Perovskite solar cells refer to a type of thin-film solar cell that uses “organic metal halides, inorganic metal halides, or organic/inorganic metal halides with the same crystal structure as a perovskite composite oxide” as the photoactive layer.
The challenge is to achieve both high efficiency and high stability. As perovskite photovoltaics gradually move towards industrialization, a key goal is to achieve new breakthroughs in the “synergy between stability and efficiency” of commercial perovskite modules produced on a large scale, thereby promoting the widespread application and development of perovskite photovoltaic technology.

The ultrasonic soldering iron consists of a high performance sheath heater and transducer, supplying heat and ultrasonic oscillations to the tip. The ultrasonic soldering is implemented by the cavitation effect which breaks the oxide surface and eliminates bubbles in solder. Using the solder alloy, can easily solder directly to glass, ceramics and other low solderability materials. 

The stability of commercial perovskite modules has also significantly improved in the past two years, with several companies receiving full-series stability certification from the International Electrotechnical Commission (IEC). At the same time, researchers face the challenge of achieving both high efficiency and high stability. As perovskite photovoltaics gradually move towards industrialization, a key goal is to achieve new breakthroughs in the “synergy between stability and efficiency” of commercial perovskite modules produced on a large scale, thereby promoting the widespread application and development of perovskite photovoltaic technology.
The localization of equipment and materials has achieved significant results. Perovskite coating, coating, and laser equipment have achieved technological breakthroughs, and the domestic production rate of TCO glass and target materials has increased.

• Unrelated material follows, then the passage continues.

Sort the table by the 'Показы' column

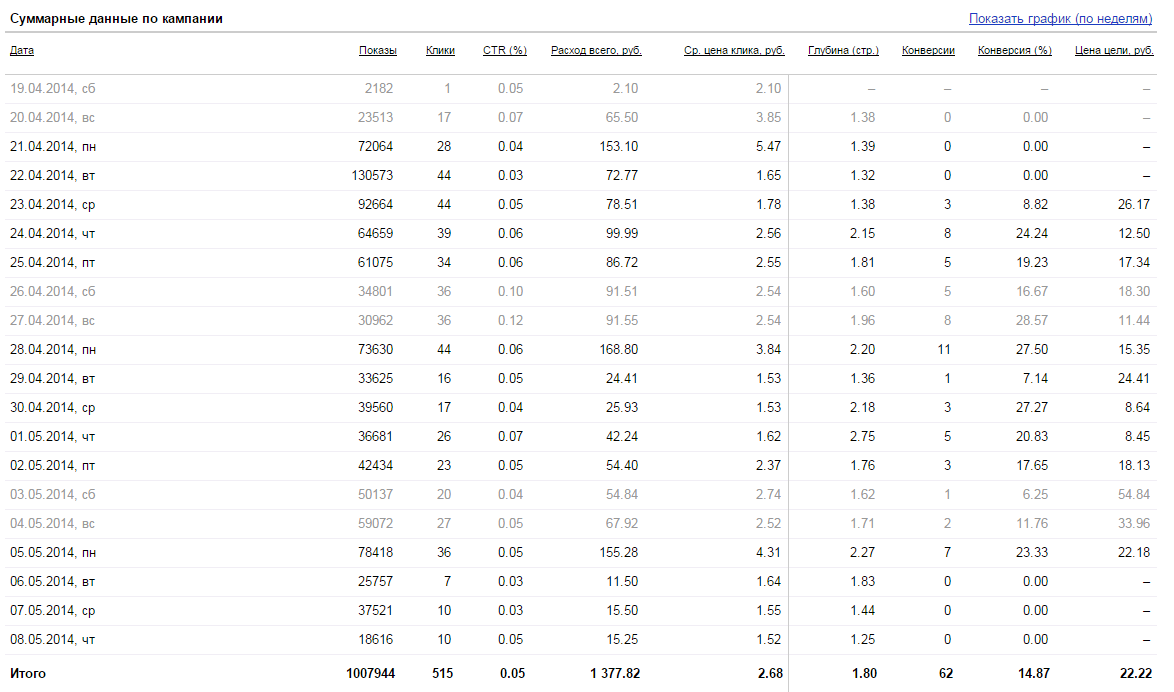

Outdoor verification of commercial modules is insufficient. Although perovskite laboratory testing and certification requirements are extremely stringent, they are often conducted under ideal conditions, which differ from the actual operating environment of outdoor power plants and fail to reflect the complex real-world conditions.

Perovskite efficiency testing and power calibration standards are urgently needed. Current efficiency testing methods for perovskite cells and modules focus primarily on improving efficiency measurement accuracy. However, rapid and accurate power calibration of perovskite modules during mass production requires further research and standardization. Therefore, academia, industry, and equipment manufacturers need to collaborate to develop reliable and efficient standards for module electrical parameter testing.